OHHHHHHHHHHHHHHHH, sorry completally for got about the size restiction on the actually file size.... (thought we were all on about windows limits on creating the partition in the fisrt place)

yeah id do the ext3 for windows method then as i never really liked the ntfs drivers (iv only seen them able to read drives a few times)
 
Within the last year Linux has been able to write to NTFS partitions, certainly The NTFS3g driver that Fedora and Ubuntu ship with is able to. I've not actually tested write performance to it though but it isn't too shabby.
 
Within the last year Linux has been able to write to NTFS partitions, certainly The NTFS3g driver that Fedora and Ubuntu ship with is able to. I've not actually tested write performance to it though but it isn't too shabby.
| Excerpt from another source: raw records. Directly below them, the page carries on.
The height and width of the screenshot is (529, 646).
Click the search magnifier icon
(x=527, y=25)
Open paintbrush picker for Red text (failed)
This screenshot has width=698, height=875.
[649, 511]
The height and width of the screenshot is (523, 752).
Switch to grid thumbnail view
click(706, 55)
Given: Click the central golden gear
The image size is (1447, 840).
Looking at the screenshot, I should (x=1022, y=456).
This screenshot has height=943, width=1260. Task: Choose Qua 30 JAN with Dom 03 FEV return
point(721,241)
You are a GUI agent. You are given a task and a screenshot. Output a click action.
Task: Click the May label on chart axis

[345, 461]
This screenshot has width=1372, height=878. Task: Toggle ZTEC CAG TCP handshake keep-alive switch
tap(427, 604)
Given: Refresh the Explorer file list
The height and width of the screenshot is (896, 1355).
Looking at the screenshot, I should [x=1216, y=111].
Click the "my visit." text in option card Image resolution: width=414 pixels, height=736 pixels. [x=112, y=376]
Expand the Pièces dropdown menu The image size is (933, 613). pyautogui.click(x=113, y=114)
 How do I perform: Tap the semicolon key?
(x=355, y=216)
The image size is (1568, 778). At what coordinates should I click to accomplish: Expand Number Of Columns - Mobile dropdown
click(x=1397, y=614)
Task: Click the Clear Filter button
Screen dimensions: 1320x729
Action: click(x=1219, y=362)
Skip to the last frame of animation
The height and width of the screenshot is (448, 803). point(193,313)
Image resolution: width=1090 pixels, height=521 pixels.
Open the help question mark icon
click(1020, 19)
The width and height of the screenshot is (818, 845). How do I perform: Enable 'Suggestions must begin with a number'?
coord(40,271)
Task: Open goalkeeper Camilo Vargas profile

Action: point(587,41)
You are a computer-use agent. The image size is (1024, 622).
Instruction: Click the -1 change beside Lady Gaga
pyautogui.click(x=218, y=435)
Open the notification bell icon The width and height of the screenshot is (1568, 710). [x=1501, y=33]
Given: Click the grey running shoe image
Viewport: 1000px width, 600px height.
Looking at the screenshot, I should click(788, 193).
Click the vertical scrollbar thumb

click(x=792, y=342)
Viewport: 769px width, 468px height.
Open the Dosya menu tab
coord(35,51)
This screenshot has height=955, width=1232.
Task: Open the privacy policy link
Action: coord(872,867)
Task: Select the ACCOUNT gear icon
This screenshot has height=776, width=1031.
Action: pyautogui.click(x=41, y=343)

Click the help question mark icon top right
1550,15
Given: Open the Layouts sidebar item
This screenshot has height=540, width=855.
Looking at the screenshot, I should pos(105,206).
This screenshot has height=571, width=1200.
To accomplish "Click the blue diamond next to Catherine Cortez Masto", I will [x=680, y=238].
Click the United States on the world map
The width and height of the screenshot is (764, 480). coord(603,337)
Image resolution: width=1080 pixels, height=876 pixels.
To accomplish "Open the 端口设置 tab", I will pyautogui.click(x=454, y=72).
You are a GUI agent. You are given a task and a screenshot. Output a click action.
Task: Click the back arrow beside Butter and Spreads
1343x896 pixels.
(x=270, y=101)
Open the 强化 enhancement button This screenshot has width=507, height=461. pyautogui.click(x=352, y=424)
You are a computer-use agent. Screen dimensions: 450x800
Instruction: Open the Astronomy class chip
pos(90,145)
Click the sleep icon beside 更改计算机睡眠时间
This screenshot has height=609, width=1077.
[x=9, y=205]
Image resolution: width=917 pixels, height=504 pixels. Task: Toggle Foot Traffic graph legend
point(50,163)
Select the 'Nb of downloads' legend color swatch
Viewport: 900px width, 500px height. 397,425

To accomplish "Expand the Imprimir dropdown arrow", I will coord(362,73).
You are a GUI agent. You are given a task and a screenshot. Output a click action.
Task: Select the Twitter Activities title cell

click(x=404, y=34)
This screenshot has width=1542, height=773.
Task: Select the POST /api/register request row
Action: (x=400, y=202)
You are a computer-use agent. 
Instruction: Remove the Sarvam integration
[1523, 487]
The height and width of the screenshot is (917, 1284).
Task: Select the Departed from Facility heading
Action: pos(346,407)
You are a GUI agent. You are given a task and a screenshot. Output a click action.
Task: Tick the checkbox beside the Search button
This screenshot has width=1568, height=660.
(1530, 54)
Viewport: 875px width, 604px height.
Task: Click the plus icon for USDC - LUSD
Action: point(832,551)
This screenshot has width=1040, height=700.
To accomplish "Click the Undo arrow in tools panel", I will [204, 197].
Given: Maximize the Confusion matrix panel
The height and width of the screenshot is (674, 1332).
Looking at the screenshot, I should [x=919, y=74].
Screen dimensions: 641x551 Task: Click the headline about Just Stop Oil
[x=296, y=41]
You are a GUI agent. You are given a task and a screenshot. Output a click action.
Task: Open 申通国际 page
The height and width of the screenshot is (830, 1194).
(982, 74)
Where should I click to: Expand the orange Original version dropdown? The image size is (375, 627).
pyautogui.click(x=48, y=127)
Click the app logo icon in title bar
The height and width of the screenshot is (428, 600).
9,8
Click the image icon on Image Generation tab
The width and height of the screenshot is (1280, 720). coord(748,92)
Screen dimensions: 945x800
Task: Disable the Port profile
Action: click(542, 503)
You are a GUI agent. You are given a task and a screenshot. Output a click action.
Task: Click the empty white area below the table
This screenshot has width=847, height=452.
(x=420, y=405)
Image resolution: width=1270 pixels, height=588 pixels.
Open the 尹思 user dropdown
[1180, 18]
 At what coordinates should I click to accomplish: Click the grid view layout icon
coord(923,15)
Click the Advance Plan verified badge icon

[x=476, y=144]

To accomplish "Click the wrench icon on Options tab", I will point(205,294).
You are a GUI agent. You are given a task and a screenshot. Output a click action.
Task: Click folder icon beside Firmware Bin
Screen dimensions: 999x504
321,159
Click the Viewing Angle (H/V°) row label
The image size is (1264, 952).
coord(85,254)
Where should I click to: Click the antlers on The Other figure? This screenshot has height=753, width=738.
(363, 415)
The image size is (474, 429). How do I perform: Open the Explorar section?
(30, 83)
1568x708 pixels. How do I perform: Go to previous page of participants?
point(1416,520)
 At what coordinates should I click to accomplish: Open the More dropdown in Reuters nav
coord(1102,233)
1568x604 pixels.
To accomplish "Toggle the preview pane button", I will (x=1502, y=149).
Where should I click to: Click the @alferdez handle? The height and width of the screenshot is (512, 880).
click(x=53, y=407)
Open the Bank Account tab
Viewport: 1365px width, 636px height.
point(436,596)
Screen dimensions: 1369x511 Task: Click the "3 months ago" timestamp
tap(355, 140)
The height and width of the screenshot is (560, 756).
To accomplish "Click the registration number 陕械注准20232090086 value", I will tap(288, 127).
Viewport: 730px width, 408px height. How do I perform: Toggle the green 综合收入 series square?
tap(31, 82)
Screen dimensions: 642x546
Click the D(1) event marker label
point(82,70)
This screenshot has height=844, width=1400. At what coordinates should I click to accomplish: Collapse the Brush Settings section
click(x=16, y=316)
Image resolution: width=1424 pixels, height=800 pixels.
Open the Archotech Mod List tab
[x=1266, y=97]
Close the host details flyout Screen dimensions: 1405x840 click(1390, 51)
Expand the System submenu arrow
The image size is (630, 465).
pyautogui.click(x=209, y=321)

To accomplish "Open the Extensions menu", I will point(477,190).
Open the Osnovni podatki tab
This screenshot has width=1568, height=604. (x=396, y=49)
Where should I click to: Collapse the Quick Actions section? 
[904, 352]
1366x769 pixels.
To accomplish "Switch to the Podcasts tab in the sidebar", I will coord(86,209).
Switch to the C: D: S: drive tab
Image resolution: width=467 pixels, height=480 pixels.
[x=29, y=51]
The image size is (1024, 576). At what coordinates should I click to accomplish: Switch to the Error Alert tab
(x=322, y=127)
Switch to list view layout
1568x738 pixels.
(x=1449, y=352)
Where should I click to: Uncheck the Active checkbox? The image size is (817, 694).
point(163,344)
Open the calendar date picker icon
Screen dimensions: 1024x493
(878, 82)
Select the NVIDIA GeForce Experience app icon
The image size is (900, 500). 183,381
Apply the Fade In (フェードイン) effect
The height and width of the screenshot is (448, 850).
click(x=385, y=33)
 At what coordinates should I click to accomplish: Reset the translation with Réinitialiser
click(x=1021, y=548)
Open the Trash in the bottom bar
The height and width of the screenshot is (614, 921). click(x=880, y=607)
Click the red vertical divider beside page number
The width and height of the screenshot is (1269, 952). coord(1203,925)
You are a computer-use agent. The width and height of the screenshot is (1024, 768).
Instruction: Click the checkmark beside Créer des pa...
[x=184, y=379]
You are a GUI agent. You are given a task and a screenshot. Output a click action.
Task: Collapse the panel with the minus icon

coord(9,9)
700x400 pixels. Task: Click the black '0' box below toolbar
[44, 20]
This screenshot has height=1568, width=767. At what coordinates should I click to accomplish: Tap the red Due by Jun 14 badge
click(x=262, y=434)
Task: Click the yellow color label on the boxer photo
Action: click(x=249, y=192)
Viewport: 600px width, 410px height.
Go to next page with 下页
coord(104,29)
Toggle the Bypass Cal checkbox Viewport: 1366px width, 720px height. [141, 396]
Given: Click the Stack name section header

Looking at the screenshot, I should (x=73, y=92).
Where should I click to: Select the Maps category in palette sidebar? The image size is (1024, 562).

Indeed, I'd say the NTFS3g drivers are far more advanced and stable (not to mention better in performance) than the ext3 drivers for windows are...
 
As far as I know there isn't an ext3 driver for Windows, only ext2, so no journal while in Windows. I'd go for NTFS for this reason.
 
I use an NTFS data partition with vista and ubuntu, no complaints here. I used to use the ext2 driver you mentioned on my old comp with XP and ubuntu, which again worked fine so don't think you can go massively wrong.